**PASSAGE PROVIDED**
= = = =

Ruminations

Blog dedicated primarily to randomly selected news items; comments reflecting personal perceptions

Tuesday, February 21, 2012

Solving Nuclear Problems

Canada may be on the verge of solving Iran's problems. Iran, it should be recalled, insists that it must and it will continue with its enrichment of uranium. This is represented as domestic policy, requiring that it apply itself to the nuclear option simply because of civic necessity. It plans to produce its own radio isotopes for medical diagnostic purposes. How wrong can the international community possibly be?

The West has irremediably and unjustly slurred this noble nation's aspirations. Nuclear for peaceful means because Iran has only thoughts of peace and good fellowship among humankind's offspring. It is not, truth to tell - and Iran tells truth unlike what any other administration has ever done (comparable, actually to the belligerent, self-excusing hyperbole that emanates from North Korea) - that it is not the least little bit interested in owning its own deterrent-only nuclear warheads.

Heaven forfend. Even the International Atomic Energy Agency has it wrong, all wrong, insultingly wrong in stating that it is their informed, scientific opinion that some of Iran's experiments could not possibly have any purpose other than for the development of nuclear weapons. What do they know, after all?

Well, here are Canadian scientists at the ready to solve that little problem. They announced their successful transformation of molybdenum-100, a naturally occurring compound mined in various parts of the world into technetium-99m by exposing it within cyclotrons to beams of energy that stripped off subatomic particles to produce technetium-99m from molybdenum-100.

A pioneer in nuclear medicine, and having the responsibility of supplying much of the international community's needed medical isotopes, the reactors meant to replace the tired old sputtering Chalk River reactors, saw some costly problems with the new MAPLE reactors that were haunted by technical problems.

Get the picture? Canada need no longer fret over the state of its nuclear reactors used to produce medical isotopes at Chalk River, a site that has given us too many technical headaches and proven too excessively costly and undependable. Even the Netherlands, the world's other major producer of medical isotopes, should grasp at the opportunity to produce radioactive medicine without reactors.

The nuclear scientists, led by the TRIUMF nuclear lab at the University of British Columbia, has produced the technetium-99m in Ontario and B.C., the scientists trium[f]antly declaring the process as a "major milestone" solving global problems in the critical shortage of the important medically diagnostic isotopes.

Dr. Francois Benard of the B.C. Cancer Agency informed a news conference at the annual meeting of the American Association for the Advancement of Science: "We have found a practical, simple solution that can use existing infrastructure." The federal government gave Canada's nuclear medicine brain trust $35-million in a challenge to produce the isotope without the use of a reactor or weapons-grade uranium.

And isn't it wonderful that scientists the world over, irrespective of ideology, politics, culture and governments are more than willing to share new scientific discoveries with one another to advance the well-being of humankind? Knocking out the propaganda prop of justifying enriched uranium processes for the production of medical isotopes is a start in the right direction.

Now we just have to convince Iran to think about all the research funding it will save, setting aside its nuclear ambitions.

= = = =

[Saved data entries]
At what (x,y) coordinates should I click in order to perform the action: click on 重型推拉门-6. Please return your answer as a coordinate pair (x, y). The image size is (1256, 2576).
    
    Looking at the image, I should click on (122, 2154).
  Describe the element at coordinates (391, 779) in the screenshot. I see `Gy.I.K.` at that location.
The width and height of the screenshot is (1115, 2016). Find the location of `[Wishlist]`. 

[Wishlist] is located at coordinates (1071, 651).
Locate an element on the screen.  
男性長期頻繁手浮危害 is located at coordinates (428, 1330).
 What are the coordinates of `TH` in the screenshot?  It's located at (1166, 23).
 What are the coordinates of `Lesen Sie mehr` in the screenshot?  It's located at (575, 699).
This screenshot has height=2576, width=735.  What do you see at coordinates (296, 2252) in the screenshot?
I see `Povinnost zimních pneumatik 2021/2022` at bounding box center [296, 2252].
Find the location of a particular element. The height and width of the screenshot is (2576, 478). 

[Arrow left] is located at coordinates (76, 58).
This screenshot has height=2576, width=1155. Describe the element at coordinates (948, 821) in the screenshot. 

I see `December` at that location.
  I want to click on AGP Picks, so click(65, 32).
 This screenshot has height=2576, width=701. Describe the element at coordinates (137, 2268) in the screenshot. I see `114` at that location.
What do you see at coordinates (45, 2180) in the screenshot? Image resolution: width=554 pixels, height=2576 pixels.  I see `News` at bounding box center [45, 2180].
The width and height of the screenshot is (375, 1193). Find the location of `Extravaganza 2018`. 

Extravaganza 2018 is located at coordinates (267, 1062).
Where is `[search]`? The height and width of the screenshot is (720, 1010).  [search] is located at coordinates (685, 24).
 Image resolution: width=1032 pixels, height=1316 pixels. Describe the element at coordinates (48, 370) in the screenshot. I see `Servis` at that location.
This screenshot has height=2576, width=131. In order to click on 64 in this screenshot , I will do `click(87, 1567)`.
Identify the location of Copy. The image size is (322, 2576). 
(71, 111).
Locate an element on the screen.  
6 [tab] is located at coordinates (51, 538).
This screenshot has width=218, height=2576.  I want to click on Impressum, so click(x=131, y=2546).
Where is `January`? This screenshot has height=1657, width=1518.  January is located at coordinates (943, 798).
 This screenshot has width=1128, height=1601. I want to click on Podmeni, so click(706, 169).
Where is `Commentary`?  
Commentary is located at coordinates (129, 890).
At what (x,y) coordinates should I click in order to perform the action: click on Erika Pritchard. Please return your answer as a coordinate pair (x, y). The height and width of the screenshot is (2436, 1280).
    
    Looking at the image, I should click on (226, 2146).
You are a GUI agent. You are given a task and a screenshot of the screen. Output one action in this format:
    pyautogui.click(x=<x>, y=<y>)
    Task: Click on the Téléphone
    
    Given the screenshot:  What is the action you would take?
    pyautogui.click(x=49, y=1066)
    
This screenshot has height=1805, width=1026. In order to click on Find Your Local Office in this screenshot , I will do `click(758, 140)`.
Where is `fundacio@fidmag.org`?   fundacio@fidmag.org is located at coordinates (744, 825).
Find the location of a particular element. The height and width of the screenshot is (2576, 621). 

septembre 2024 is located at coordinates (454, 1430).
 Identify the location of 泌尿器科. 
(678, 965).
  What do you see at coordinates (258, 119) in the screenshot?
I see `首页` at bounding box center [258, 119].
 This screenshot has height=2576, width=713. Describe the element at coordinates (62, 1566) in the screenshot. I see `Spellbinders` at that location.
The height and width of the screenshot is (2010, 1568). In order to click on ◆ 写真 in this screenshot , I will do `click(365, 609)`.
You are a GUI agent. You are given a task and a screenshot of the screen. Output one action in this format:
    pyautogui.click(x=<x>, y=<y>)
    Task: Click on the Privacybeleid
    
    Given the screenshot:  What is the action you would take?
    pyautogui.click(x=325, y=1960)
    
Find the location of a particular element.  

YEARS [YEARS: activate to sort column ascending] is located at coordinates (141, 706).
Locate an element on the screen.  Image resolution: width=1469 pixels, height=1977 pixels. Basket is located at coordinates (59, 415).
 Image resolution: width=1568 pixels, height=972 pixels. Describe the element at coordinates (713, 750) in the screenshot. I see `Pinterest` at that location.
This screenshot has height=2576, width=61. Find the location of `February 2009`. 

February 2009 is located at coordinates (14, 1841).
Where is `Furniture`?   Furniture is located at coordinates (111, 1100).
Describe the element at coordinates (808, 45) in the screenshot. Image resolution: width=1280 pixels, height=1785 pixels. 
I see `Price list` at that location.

= = = =

**INSTRUCTIONS**
a. Reproduce the blog post from "Get the picture?" through "medically diagnostic isotopes.", inclusive.
b. List every country named in the blog post.
The data has no connection to the blog post.

**SOLUTION LIST**
a.
Get the picture? Canada need no longer fret over the state of its nuclear reactors used to produce medical isotopes at Chalk River, a site that has given us too many technical headaches and proven too excessively costly and undependable. Even the Netherlands, the world's other major producer of medical isotopes, should grasp at the opportunity to produce radioactive medicine without reactors.

The nuclear scientists, led by the TRIUMF nuclear lab at the University of British Columbia, has produced the technetium-99m in Ontario and B.C., the scientists trium[f]antly declaring the process as a "major milestone" solving global problems in the critical shortage of the important medically diagnostic isotopes.

b. Canada, Iran, North Korea, the Netherlands